Led by Dr. Ruth E. Tuomala from Harvard Medical School in Boston, the researchers evaluated resistance data from 114 antiretroviral-naive, HIV-infected pregnant women in the U.S. who received pregnancy-limited antiretroviral therapy between 1998 and 2004.

The women were treated with zidovudine and lamivudine; 64% also received nelfinavir and 7% received nevirapine. All had 2- or 6-month postpartum plasma samples with HIV RNA levels > 500 copies/mL.

Using allele-specific PCR, the researchers tested for the M184V mutation, associated with high-level resistance to lamivudine and emtricitabine; K103N, associated with resistance to nevirapine and efavirenz; and D30N, associated with resistance to nelfinavir.

Their tests showed that the postpartum rate of single-class resistance was 63.2%. Rates of dual- and triple-class resistance were 10.5% and 1.7%, respectively.

On multivariate analysis, selection of M184V was significantly associated with exposure to dual versus triple-drug therapy (OR 19.64, p < 0.01), and duration of zidovudine exposure (OR 1.29 per additional month, p = 0.03).

Selection of K103N was linked with nevirapine use (OR 9.75, p = 0.01) and length of exposure to zidovudine plus lamivudine (OR 1.46 per additional month, p = 0.02).

Neither the presence of resistance mutations before antiretroviral therapy, nor the first prenatal CD4+ cell count, nor use of hard drugs or alcohol were associated with postpartum detection of the K103N or M184V mutations.

The researchers suggest that "triple-drug therapy should be the preferred mother-to-child transmission prevention approach to preserve future treatment options for others."

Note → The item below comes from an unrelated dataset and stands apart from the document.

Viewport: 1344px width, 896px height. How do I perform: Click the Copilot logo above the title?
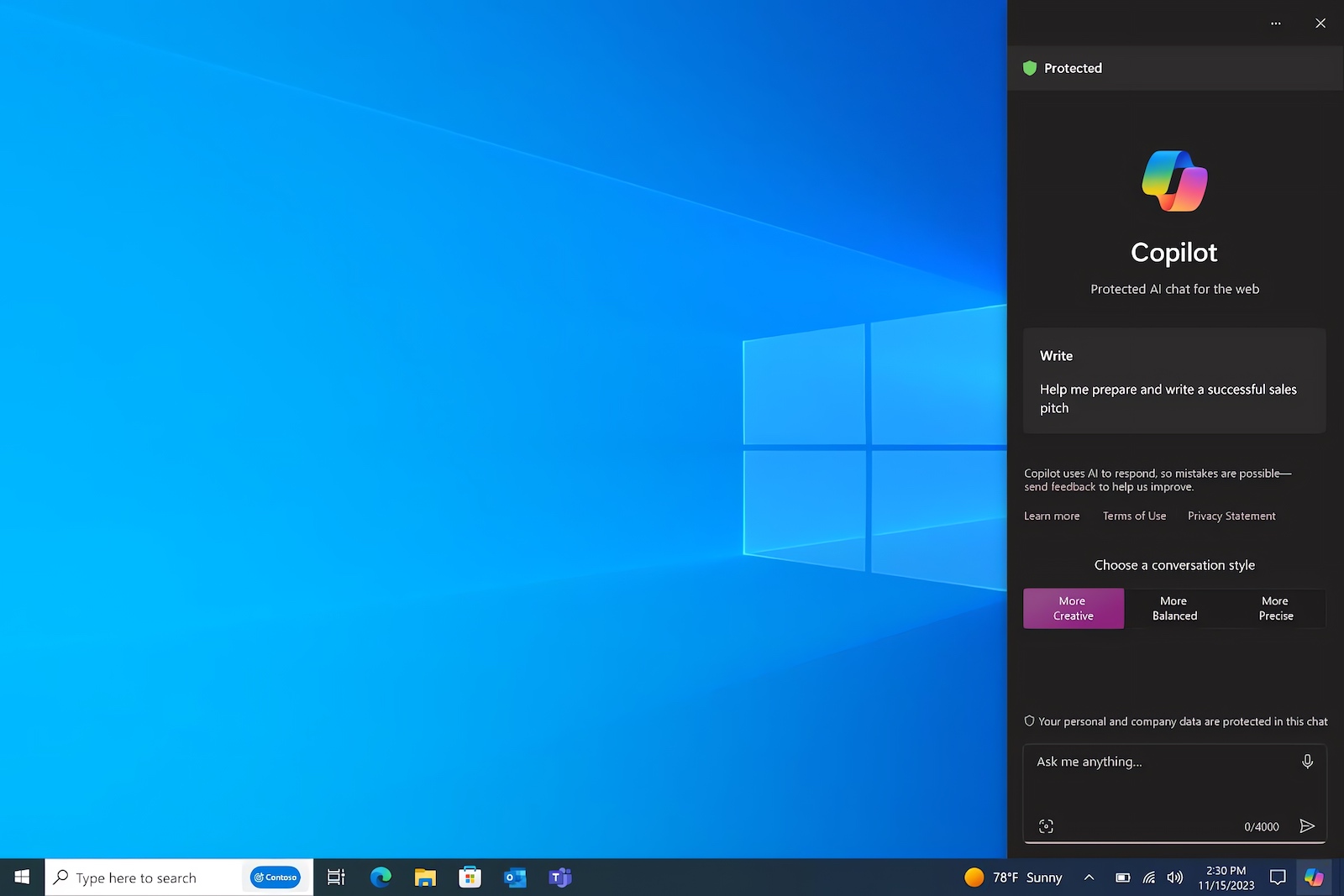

Finally, they add, resistance mutations selected during pregnancy are likely to wane over time, so "performing postpartum genotypic resistance testing within 1 to 2 months after delivery would be highly informative for designing future treatment regimens for women exposed to pregnancy-limited antiretroviral therapy and may be useful in guiding the choice of antiretroviral regimen postpartum."